The most pointed problem with Wisconsin's voter ID law is that it lacks a functioning safety net for qualified electors who cannot get a voter ID with reasonable effort. The IDPP is supposed to be this safety net, but as Mrs. Smith's story illustrates, the IDPP is pretty much a disaster. It disenfranchised about 100 qualified electors—the vast majority of whom were African American or Latino—who should have been given IDs to vote in the April 2016 primary. But the problem is deeper than that: even voters who succeed in the IDPP manage to get an ID only after surmounting severe burdens. If the petitioner lacks a birth certificate and does not have one of the usual alternatives to a birth certificate, on average, it takes five communications with the DMV after the initial application to get an ID. I conclude that the IDPP is unconstitutional and needs to be reformed or replaced. Because time is short with the fall elections approaching, I will issue an injunction targeted to the constitutional deficiencies that I identify.

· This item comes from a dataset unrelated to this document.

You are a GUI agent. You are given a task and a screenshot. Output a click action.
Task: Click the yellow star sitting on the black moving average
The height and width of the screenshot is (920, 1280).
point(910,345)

Judge Lynn Adelman for the U.S. District Court for the Eastern District of Wisconsin has also concluded that the IDPP is likely unconstitutional, and he has issued a preliminary injunction requiring Wisconsin to institute an affidavit procedure. This procedure would allow an elector without an ID to vote by signing an affidavit stating that he or she is a qualified elector but could not get a photo ID. Judge Adelman's injunction provides one type of safety net. But plaintiffs have not asked me to impose that solution, and I will not. The state has already issued an emergency rule under which those who are in the IDPP will get receipts valid for voting. Although that is not a complete or permanent solution, it blunts the harshest effects of the IDPP. I will also order the state to publicize that anyone who enters the IDPP will promptly get a receipt valid for voting. To address this problem over the longer term, I will order the state to reform the IDPP to meet certain standards, leaving it to the state to determine how best to cure its constitutional problems. I take this approach because it respects the state's decision to have a strict voter ID law rather than an affidavit system. But Wisconsin may adopt a strict voter ID system only if that system has a well-functioning safety net, as both the Seventh Circuit and the Wisconsin Supreme Court have held.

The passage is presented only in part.